▼
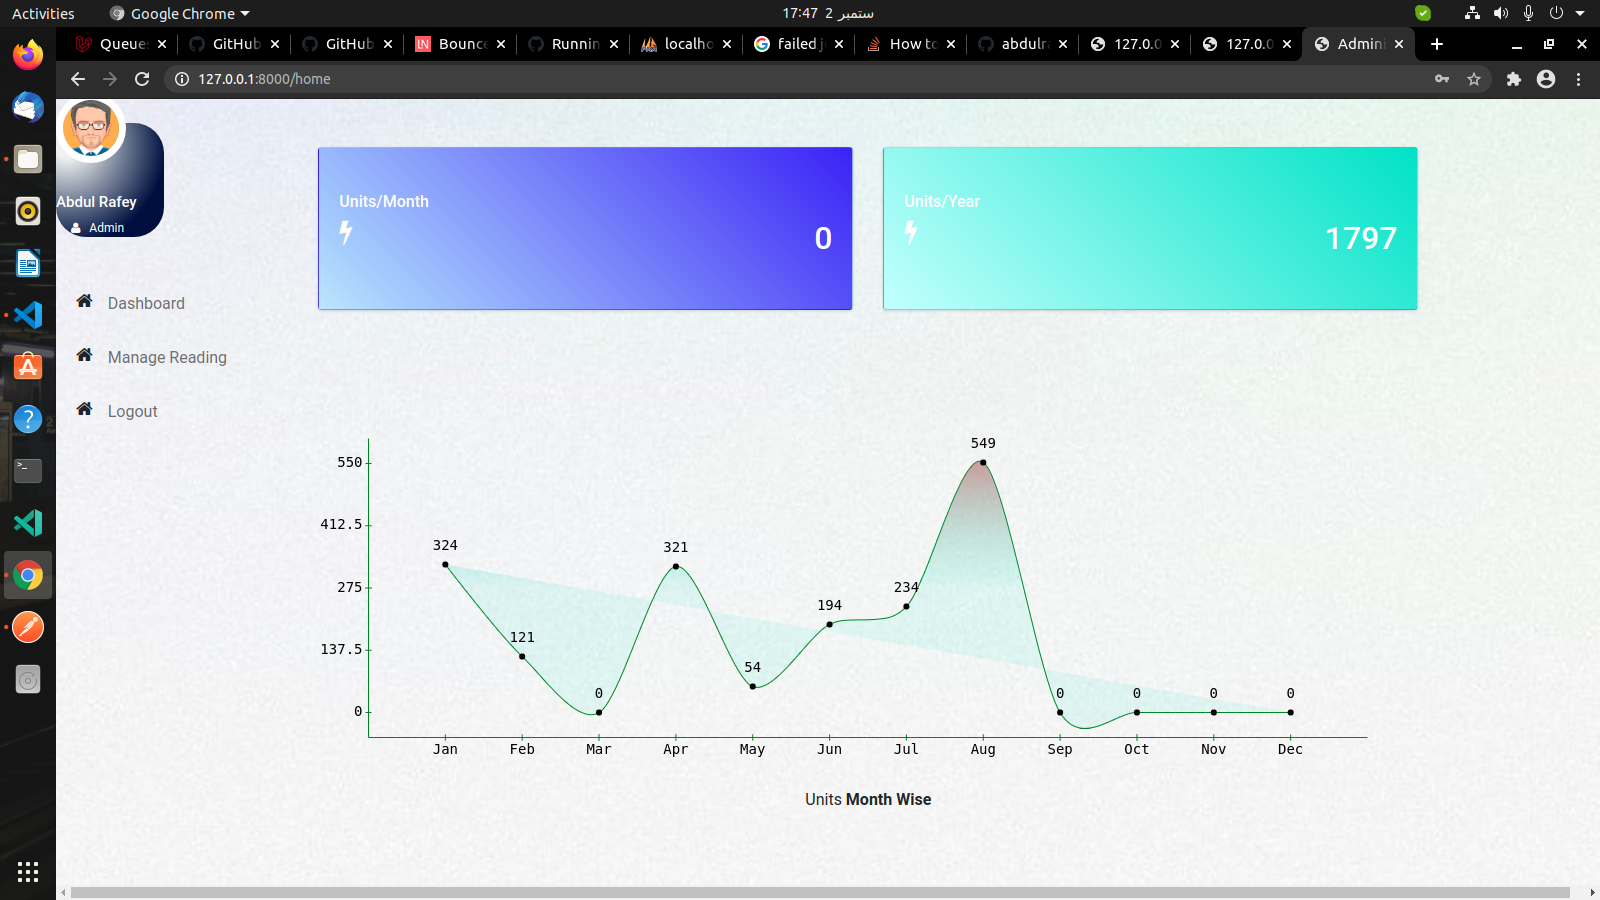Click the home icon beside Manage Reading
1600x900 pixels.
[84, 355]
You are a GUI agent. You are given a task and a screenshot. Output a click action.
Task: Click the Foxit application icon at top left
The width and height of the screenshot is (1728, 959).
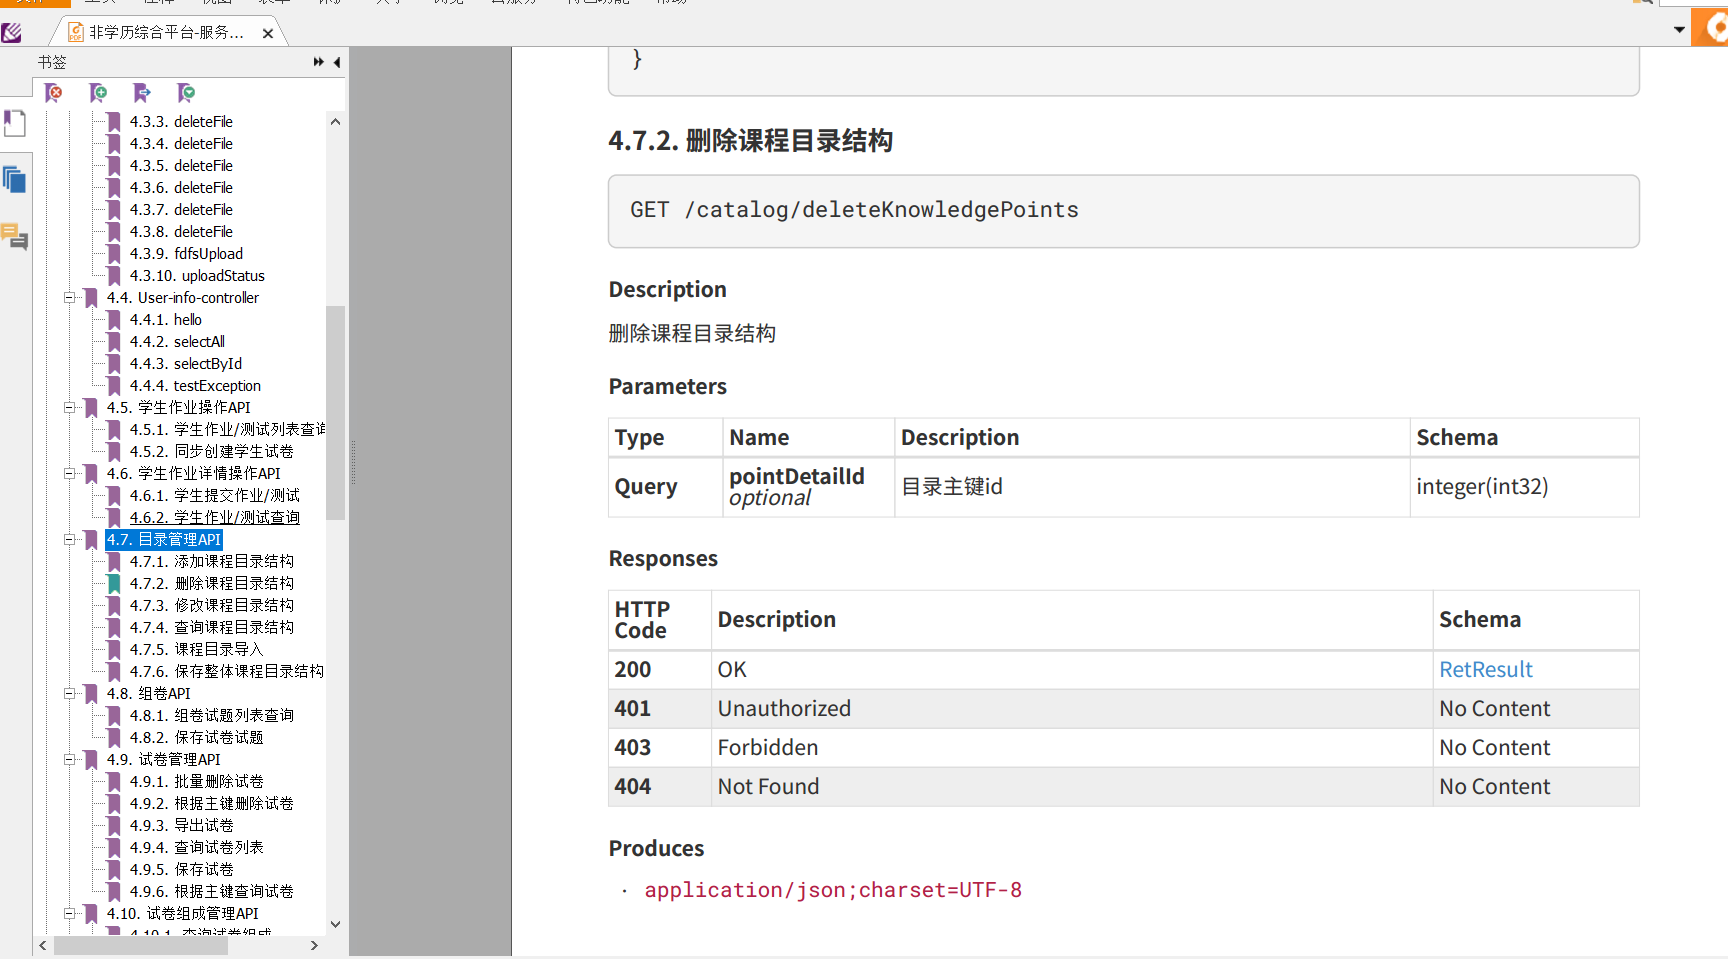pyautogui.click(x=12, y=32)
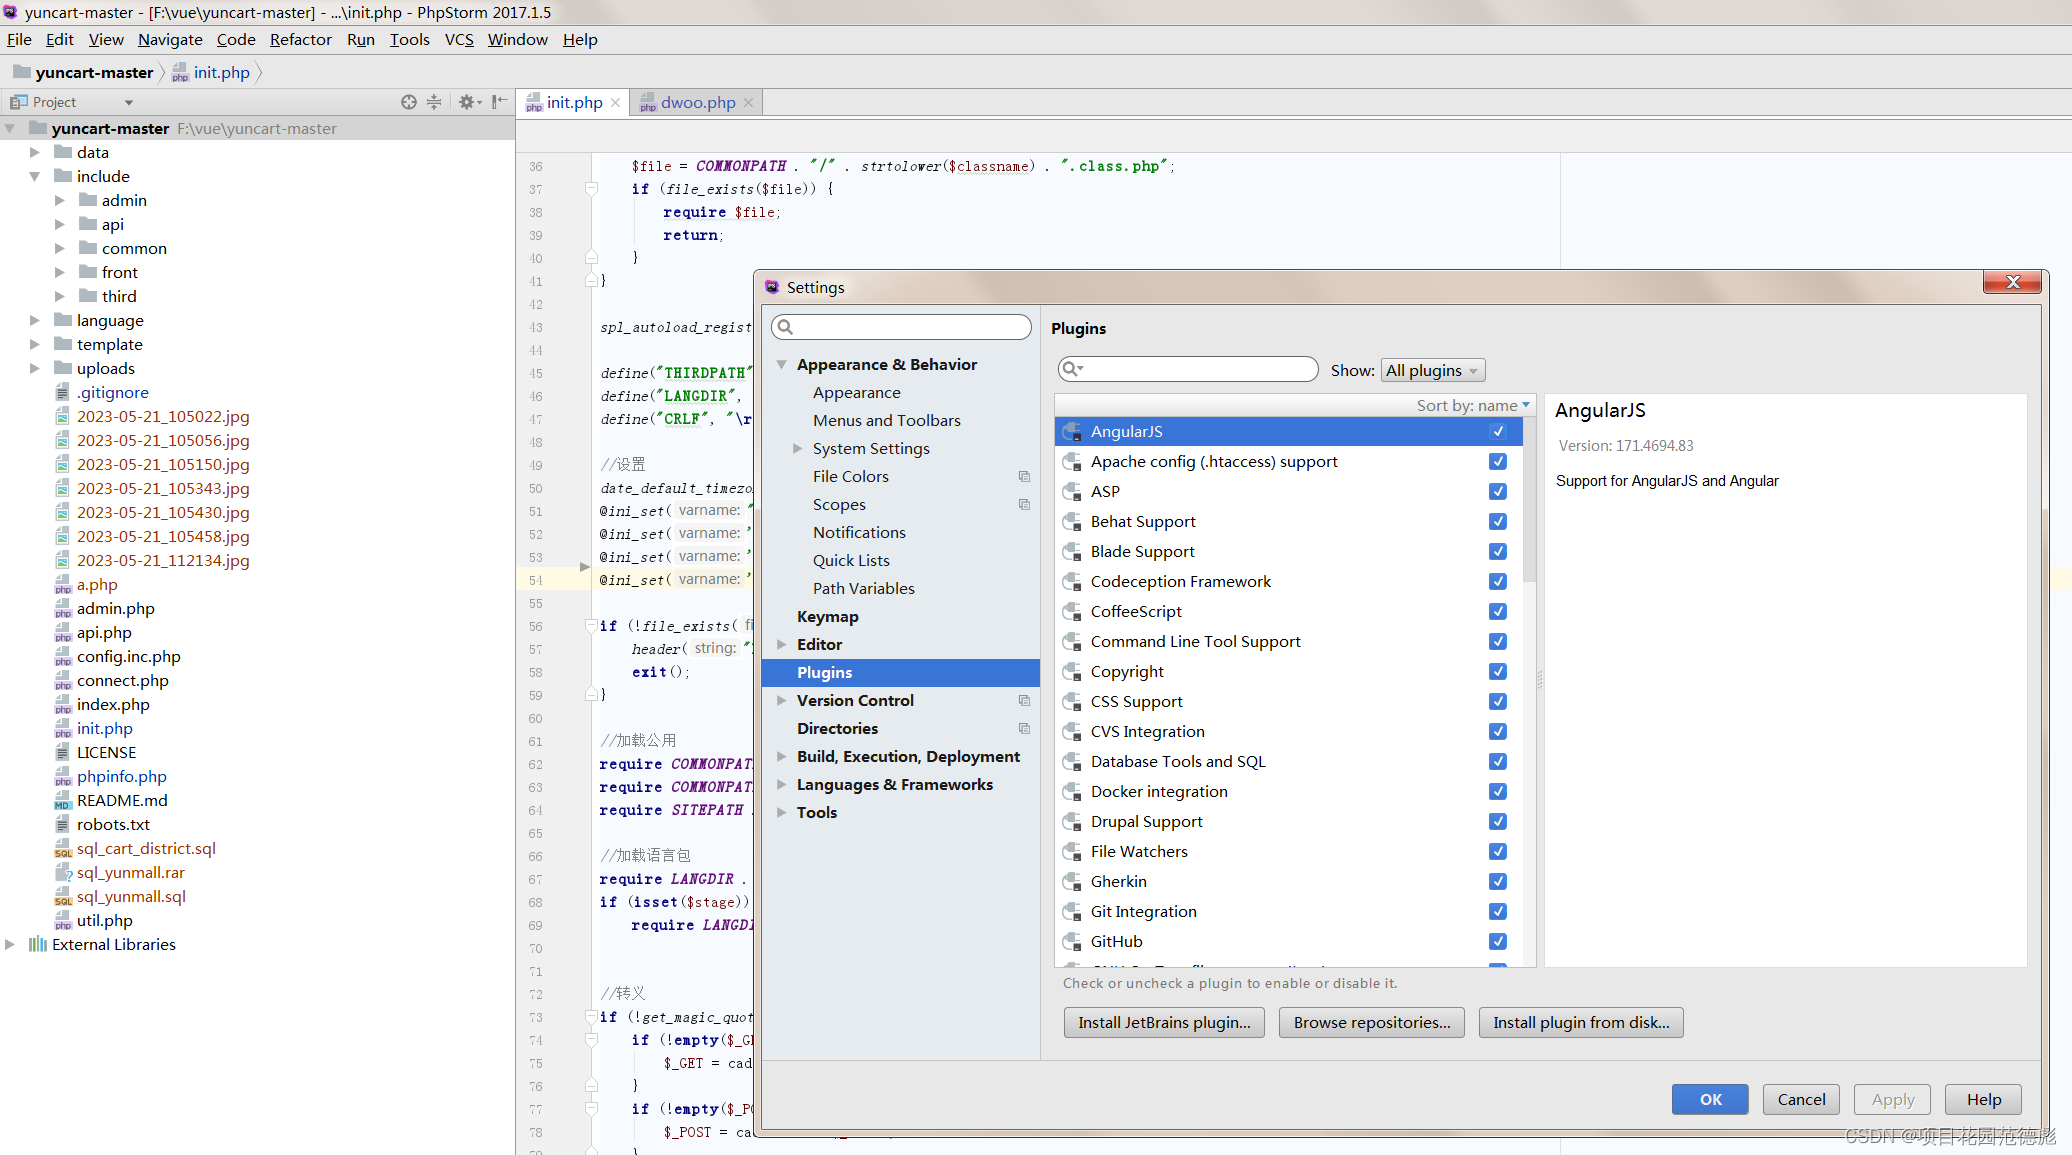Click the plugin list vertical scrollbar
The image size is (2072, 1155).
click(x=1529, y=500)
▲
**WHAT YOU SHOULD DO:** With the pictures excluded, restate word for word each line from the one that contains "You are a GUI" through the last line of the listing above.

**OUTPUT:**
You are a GUI agent. You are given a task and a screenshot. Output a click action.
Task: Click the Foxit application icon at top left
The width and height of the screenshot is (1728, 959).
pyautogui.click(x=12, y=32)
Click the plugin list vertical scrollbar
The image size is (2072, 1155).
click(x=1529, y=500)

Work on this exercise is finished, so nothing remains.